Grand passionné de jazz lui-même, Tavernier s’inspire du destin du pianiste américain Bud Powell pour créer le personnage de Dale Turner, qui, dans Autour de minuit, vit une forme de double relation asymétrique avec un dessinateur français qui est à la fois son admirateur et disciple au plan artistique et son aidant de mille manières au plan de la vie quotidienne. Ce faisant, il se fait passeur, par petite touche, d’une érudition sur ce style musical, mais aussi son milieu et ses mythes. Il livre également, dans Laissez-passer, une fresque minutieuse sur le milieu du cinéma français sous l’Occupation, faisant pour l’occasion de Jean Aurenche et Pierre Bost – ses amis, scénaristes émérites du milieu du XXème siècle avant d’être honnis par la Nouvelle Vague – si importants dans la genèse de ses premiers films, des personnages clés d’un récit dont la cinéphilie et le pouvoir d’évocation en font une forme de pendant fictionnel de ce que Voyage à travers le cinéma français sera au plan documentaire. Enfin, peu après des temps où l’ancien président Nicolas Sarkozy avait fait – dans plusieurs déclarations polémiques sur les programmes des concours administratifs – de La Princesse de Clèves une forme de pavillon témoin d’une littérature supposée inapte à intéresser désormais quiconque d’autre que les spécialistes de la spécialité littéraire en questions, Tavernier donne, avec La Princesse de Montpensier (adapté d’une nouvelle éponyme de la même Madame de La Fayette), une forme de leçon de pédagogie par la mise en scène, servie par une pléiade de jeunes acteurs appelés à une belle carrière ensuite et une bande originale savante de son complice Philippe Sarde.
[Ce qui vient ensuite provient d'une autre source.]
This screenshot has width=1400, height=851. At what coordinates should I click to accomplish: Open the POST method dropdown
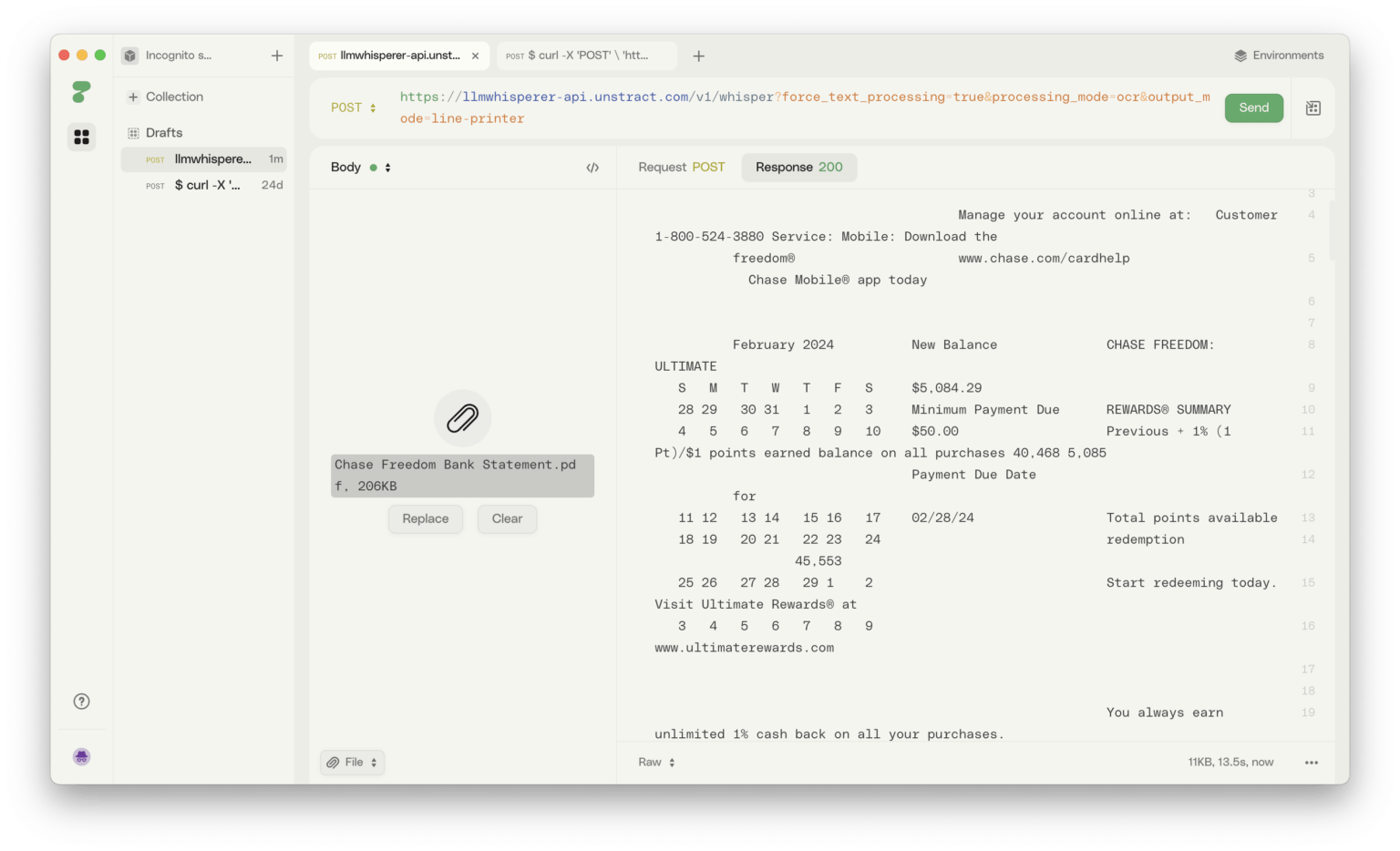354,108
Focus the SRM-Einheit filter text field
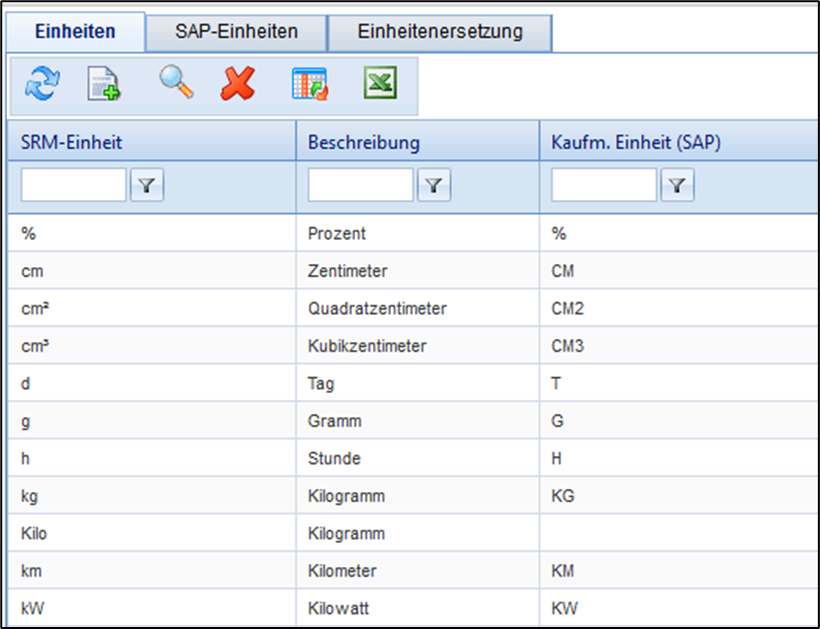Viewport: 820px width, 629px height. pos(74,185)
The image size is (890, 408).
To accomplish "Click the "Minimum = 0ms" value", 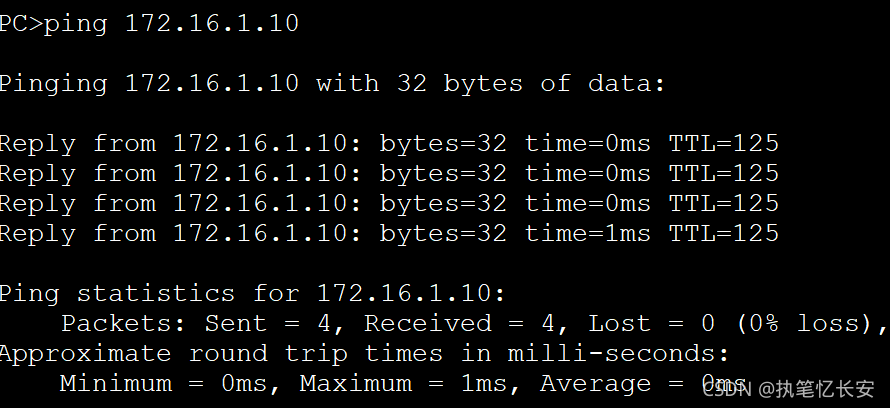I will (x=171, y=384).
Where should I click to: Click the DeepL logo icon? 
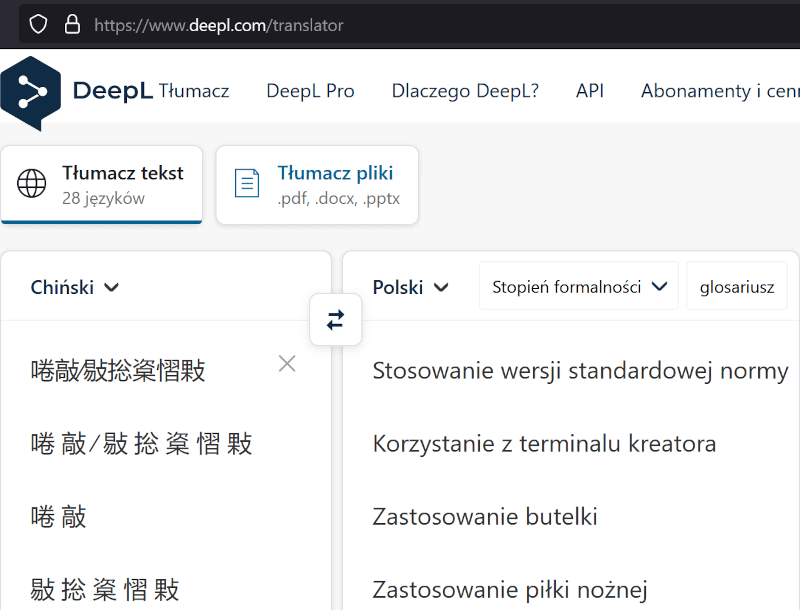click(31, 93)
Conclusion : faits et à faire
Parvenu au terme de notre étude, il nous semble que l’on peut soutenir que la double hypothèse structurante de ce texte présentée en introduction était féconde, et ainsi proposer pour conclure un bref exposé synthétique des lignes de forces structurantes de ce que serait une philosophie de l’éducation « tavernienne », et de l’organiser ici en cinq points clés.
Premièrement, l’éducation est un phénomène global, multilocalisé (Foray, 2016), et il faut, pour la rendre intelligible, l’aborder non par un seul point de vue, un seul lieu, un seul type de relation ou de responsabilité professionnelle, mais bien comme une pluralité de ces éléments convergeant vers le sujet de l’éducation. De même – et la profusion célèbre de Tavernier lui-même dans le registre du conseil et de la recommandation de productions culturelles diverses (films bien-sûr mais aussi musiques, pièces, expositions...) à ses proches (voir notamment Meyer, 2024, p. 221-225) vient ici permettre à la vie de l’homme de redoubler le message de l’œuvre – la part d’une éducation non instituée, faite d’expériences esthétiques et de plongées fictionnelles, ne doit jamais être sous-estimée.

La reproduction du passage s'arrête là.